Parole à Me Kadri, qui défend l’accusé Boukhatem Saïd Karim. Il est reproché à cet ex-chef du service «devises» à l’agence Yougoslavie 74 de la BEA, la non-comptabilisation de 2 traites avalisées par cette banque au profit de Ouala Razzag (accusé), précisément au profit de l’une de ses 3 entreprises spécialisées dans l’import des produits agroalimentaires, SCTO, et escomptées par Arab Banking Coorporation (ABC) à Alger. Les 2 traites en question portaient sur des montants de 103 et 105 millions de DA respectivement. Lors de son interrogatoire par le tribunal, Boukhatem avait déclaré avoir pris le soin de demander au directeur d’agence, Adda Larbi, si ces effets de commerce avaient une contrepartie et celui-ci lui a confirmé que Ouala Rezzag avait un nantissement de bons de caisse. Il avait ajouté avoir tiré le frein au cours de l’enregistrement informatique et demandé une dérogation par écrit à Adda Larbi, qui, seul était habilité à procéder au forçage des comptes débiteurs, tâche qu’il confie exclusivement au chef du service portefeuille, en cas d’absence. Cependant, il est établi que l’opération de comptabilisation de ces 2 traites n’a pas été accomplie, ce à quoi Boukhatem se dit «non responsable puisque ma tâche s’arrêtait à la fin de saisie, la validation ou non validation finale ne me regardait pas», avait-t-il soutenu. Pour son avocate Me Kadri, «ce dossier devait être en principe séparé de l’affaire BCIA car il concerne des traites avalisées par la BEA et escomptées par ABC». Elle en veut pour preuve, «la plainte déposée par la BEA, le 22 mai 2003, ne concerne pas Boukhatem Saïd. Mieux encore, la commission disciplinaire de la BEA tenue le 29 juillet 2004 ne lui a rien reproché, elle n’a pris aucune mesure conservatoire. Boukhatem exerce toujours à la BEA. Mieux encore, il a été promu comme chef du service crédits. Mon client est victime d’un règlement de comptes, un cadre syndicaliste de la BEA lui a promis un jour qu’il allait tout faire pour le mouiller dans cette l’affaire BCIA. Et le voilà au box, aujourd’hui. A l’époque, Boukhatem était à l’antenne étrangers, service devises, de la BEA Yougoslavie Oran. Il lui ont ajouté la tâche de la saisie des traites en raison d’un manque d’effectif. Mon client n’est pas responsable du non-enregistrement des 2 traites et de la disparition du registre s’y afférent, entre les agences Yougoslavie et Emir».

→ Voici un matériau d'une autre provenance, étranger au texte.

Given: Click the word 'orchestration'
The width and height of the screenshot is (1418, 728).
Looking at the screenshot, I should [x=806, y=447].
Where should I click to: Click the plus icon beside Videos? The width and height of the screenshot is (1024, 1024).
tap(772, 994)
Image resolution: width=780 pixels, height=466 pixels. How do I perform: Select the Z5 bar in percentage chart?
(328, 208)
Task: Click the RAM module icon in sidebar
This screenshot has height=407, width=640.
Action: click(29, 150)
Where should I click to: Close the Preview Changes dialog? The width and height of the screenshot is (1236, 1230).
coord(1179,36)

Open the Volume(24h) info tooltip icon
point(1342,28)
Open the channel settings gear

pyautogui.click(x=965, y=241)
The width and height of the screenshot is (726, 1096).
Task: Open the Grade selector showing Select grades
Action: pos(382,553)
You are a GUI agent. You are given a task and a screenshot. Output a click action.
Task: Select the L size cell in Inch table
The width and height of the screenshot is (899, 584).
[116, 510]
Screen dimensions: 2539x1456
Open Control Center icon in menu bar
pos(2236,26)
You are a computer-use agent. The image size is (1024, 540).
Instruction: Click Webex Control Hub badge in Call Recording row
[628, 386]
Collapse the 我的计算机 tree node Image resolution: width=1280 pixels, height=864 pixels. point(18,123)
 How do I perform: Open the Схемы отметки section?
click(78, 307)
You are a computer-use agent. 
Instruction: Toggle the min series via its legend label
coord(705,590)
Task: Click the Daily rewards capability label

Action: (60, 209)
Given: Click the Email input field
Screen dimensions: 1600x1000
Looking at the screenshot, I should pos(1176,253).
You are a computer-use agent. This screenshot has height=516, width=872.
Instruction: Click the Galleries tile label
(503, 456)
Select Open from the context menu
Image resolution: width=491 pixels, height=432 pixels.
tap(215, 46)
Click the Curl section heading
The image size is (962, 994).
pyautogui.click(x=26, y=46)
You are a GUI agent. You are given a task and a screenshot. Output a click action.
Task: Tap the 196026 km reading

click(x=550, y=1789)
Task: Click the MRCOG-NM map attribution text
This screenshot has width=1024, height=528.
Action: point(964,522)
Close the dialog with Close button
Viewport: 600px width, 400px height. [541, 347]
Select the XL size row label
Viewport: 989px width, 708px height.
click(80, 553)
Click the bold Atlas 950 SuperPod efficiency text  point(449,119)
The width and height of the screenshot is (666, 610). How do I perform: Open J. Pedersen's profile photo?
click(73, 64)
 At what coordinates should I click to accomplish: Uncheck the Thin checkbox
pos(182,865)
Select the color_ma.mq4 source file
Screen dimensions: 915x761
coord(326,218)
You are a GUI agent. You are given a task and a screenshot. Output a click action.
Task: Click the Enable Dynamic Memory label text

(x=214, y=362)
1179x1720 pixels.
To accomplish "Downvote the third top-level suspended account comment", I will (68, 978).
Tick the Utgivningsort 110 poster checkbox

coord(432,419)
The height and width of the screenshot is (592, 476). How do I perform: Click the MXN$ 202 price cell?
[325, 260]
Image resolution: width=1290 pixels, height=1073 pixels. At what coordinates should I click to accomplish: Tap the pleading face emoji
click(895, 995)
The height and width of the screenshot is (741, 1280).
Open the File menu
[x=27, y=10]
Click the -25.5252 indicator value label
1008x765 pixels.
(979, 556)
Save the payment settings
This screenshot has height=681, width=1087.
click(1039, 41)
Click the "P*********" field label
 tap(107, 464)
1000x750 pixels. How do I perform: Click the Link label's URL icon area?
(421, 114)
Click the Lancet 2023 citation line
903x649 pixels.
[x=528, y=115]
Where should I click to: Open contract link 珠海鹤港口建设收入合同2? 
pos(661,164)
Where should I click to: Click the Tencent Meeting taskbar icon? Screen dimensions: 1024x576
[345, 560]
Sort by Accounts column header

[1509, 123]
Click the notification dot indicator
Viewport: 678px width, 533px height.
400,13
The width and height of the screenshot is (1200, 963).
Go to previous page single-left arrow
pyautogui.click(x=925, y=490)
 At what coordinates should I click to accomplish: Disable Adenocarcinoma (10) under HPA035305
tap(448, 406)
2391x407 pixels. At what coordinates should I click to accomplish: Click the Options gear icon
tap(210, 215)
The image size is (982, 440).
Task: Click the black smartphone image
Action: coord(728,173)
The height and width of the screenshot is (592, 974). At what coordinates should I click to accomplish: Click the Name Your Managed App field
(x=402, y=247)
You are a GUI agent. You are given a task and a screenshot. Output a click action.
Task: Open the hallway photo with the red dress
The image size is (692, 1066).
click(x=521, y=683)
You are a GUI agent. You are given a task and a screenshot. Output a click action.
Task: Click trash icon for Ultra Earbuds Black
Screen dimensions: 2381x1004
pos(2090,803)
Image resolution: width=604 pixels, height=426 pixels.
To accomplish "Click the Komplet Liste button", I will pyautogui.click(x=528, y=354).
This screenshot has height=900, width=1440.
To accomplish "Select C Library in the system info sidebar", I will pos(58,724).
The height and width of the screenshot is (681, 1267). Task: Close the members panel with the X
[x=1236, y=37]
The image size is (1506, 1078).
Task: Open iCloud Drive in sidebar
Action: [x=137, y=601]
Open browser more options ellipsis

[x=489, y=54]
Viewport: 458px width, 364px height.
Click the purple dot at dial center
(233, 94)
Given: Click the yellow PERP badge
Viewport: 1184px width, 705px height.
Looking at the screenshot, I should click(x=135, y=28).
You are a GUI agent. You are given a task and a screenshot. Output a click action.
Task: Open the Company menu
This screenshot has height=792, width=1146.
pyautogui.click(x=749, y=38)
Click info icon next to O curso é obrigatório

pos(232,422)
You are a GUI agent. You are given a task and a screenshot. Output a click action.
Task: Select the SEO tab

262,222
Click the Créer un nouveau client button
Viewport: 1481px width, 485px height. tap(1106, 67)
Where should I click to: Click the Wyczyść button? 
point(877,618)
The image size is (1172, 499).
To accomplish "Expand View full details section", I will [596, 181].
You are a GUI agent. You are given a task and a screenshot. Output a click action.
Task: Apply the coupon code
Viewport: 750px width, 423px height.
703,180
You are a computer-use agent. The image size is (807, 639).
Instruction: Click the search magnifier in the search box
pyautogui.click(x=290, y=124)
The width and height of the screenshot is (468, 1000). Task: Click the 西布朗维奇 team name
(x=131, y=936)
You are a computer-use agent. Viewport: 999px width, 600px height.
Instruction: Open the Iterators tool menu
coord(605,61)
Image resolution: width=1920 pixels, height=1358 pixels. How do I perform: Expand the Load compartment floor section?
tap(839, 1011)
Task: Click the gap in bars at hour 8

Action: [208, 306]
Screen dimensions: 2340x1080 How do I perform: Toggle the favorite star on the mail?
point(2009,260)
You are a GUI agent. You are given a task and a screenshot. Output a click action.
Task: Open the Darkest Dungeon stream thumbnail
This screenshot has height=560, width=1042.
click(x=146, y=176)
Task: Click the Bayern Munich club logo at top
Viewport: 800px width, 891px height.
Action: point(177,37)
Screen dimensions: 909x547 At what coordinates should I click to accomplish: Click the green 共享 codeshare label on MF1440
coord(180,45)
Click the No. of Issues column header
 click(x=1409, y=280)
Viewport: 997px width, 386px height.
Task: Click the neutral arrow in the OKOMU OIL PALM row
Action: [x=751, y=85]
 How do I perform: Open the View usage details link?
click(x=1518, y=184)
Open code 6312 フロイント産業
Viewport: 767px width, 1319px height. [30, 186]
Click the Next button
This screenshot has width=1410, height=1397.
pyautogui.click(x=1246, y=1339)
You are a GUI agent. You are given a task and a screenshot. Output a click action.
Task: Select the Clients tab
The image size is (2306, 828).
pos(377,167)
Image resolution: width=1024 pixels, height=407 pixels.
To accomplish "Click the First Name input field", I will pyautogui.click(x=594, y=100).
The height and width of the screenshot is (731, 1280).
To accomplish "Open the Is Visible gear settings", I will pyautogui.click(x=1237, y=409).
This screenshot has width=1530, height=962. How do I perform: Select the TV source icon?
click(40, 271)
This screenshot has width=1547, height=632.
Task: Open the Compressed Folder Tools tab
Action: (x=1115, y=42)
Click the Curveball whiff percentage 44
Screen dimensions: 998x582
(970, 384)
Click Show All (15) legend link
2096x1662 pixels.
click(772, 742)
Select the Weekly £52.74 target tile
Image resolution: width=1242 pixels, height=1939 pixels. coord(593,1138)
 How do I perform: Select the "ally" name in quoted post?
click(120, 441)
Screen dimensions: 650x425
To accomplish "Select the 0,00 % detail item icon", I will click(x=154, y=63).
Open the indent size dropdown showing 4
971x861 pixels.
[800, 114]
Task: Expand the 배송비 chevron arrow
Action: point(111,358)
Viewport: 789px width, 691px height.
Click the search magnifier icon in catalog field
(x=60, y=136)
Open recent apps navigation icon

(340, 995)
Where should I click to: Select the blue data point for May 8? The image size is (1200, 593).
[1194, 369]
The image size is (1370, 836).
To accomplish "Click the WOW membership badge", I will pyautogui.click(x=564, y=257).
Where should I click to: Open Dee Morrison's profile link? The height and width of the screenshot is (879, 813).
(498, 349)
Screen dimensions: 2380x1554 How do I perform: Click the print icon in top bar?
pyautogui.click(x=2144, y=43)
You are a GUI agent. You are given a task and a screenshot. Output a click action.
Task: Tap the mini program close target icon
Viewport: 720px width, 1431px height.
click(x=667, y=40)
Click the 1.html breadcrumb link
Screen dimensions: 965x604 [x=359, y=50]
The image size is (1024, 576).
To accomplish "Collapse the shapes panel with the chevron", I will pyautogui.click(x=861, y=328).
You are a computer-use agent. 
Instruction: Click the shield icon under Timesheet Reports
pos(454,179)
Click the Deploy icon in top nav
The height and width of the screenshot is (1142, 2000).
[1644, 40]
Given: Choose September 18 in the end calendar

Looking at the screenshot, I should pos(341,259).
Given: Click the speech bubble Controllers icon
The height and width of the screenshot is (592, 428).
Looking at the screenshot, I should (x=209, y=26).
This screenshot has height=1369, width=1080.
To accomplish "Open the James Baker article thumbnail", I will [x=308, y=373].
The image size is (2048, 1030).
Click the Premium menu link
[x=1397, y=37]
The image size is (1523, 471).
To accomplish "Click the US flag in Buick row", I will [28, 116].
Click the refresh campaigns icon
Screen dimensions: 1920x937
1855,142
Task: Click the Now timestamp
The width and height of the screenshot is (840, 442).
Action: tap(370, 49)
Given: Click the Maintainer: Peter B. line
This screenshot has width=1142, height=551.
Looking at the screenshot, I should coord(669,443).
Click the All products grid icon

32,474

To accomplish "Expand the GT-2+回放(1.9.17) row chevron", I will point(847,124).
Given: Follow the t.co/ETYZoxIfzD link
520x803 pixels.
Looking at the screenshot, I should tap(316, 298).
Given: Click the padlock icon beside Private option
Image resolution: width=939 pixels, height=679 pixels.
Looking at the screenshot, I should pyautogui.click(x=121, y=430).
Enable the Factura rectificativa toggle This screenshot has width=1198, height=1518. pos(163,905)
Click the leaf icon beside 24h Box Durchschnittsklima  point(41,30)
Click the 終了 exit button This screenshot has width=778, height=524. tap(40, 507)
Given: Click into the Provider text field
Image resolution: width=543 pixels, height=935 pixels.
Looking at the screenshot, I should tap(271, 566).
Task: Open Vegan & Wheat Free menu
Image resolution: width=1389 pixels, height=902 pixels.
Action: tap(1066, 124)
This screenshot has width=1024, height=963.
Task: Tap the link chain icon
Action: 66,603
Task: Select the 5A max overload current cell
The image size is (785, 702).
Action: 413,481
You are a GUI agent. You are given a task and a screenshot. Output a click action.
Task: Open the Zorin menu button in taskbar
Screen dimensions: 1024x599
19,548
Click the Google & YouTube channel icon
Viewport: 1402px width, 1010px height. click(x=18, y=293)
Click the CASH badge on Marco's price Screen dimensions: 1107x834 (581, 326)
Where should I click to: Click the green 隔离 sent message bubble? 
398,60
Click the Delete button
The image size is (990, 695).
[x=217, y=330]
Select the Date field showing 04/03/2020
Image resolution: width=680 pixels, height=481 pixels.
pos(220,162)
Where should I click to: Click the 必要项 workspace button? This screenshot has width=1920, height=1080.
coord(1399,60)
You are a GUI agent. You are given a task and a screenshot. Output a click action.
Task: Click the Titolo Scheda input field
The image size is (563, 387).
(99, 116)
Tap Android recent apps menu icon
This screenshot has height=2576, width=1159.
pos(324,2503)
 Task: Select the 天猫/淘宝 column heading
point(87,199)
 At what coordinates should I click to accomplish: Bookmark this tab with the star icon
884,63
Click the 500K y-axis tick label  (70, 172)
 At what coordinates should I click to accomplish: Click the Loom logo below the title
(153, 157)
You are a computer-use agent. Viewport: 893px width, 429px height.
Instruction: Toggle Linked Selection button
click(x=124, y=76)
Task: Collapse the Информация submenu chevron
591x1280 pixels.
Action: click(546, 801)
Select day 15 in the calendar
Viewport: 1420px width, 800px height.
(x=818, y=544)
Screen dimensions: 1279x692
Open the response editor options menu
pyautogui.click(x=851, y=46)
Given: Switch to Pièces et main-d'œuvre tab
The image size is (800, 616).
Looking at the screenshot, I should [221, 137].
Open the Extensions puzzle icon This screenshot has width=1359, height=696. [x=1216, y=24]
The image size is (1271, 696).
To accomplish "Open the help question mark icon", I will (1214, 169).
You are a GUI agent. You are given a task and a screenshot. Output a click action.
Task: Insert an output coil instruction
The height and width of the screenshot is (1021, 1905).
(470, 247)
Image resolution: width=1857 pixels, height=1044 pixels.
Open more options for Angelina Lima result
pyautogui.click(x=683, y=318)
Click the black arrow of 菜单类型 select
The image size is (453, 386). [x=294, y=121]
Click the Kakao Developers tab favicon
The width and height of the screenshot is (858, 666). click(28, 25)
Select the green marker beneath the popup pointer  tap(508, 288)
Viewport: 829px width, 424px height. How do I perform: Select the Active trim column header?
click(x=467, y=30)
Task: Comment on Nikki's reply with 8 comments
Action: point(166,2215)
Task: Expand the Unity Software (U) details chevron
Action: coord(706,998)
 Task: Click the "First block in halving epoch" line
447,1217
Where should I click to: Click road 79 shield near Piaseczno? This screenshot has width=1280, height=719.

Pour sa part, l’avocat de Bouneb Abderrahmane, le chauffeur de taxi accusé d’avoir bénéficié d’un crédit après dépôt de bons de caisse à l’agence BEA Yougoslavie et d’avoir signé une traite sans garantie, a déclaré que «mon mandant a été repéré par Sahraoui et Sabba et qu’il est la victime d’un complot ourdi entre ces deux personnes et Houtti Rabiâ, la chargée d’étude des dossiers de crédits à l’agence BEA Yougoslavie (entendue comme témoin dans l’affaire)». Plaidant en faveur de Khattir Khlifa, Me Youcef Karim a contesté le syllogisme utilisé par l’expert en banques, Djâfri Mokhtar, pour engager son client dans l’affaire de 4 chèques non endossables portant le cachet de la BCIA et dont le montant n’a pu être déterminé: «Khattir Khlifa connaît Addou Samir. Ce dernier connaît Ouala Rezzak. Donc, Khattir Khlifa connaît Ouala Rezzak». Pis encore, selon cet avocat, «il y a, parmi les témoins qui ont déposé à la barre, certains qui devaient avoir une place au box des accusés». Me Youcef Karim avait ouvert sa plaidoirie par une conclusion d’ordre juridique qui veut que le tribunal doive systématiquement répondre par «non» à la question principale qu’il doit se poser aux délibérations, et ce, étant donné que les accusés sont poursuivis conformément à la nouvelle loi 06-01 du 20 février 2006 sur la prévention et la lutte contre la corruption. Une requête a été versée par cet avocat à cet effet. L’audience a été levée à midi tapante. Elle se poursuivra aujourd’hui avec les plaidoiries des autres avocats de la défense.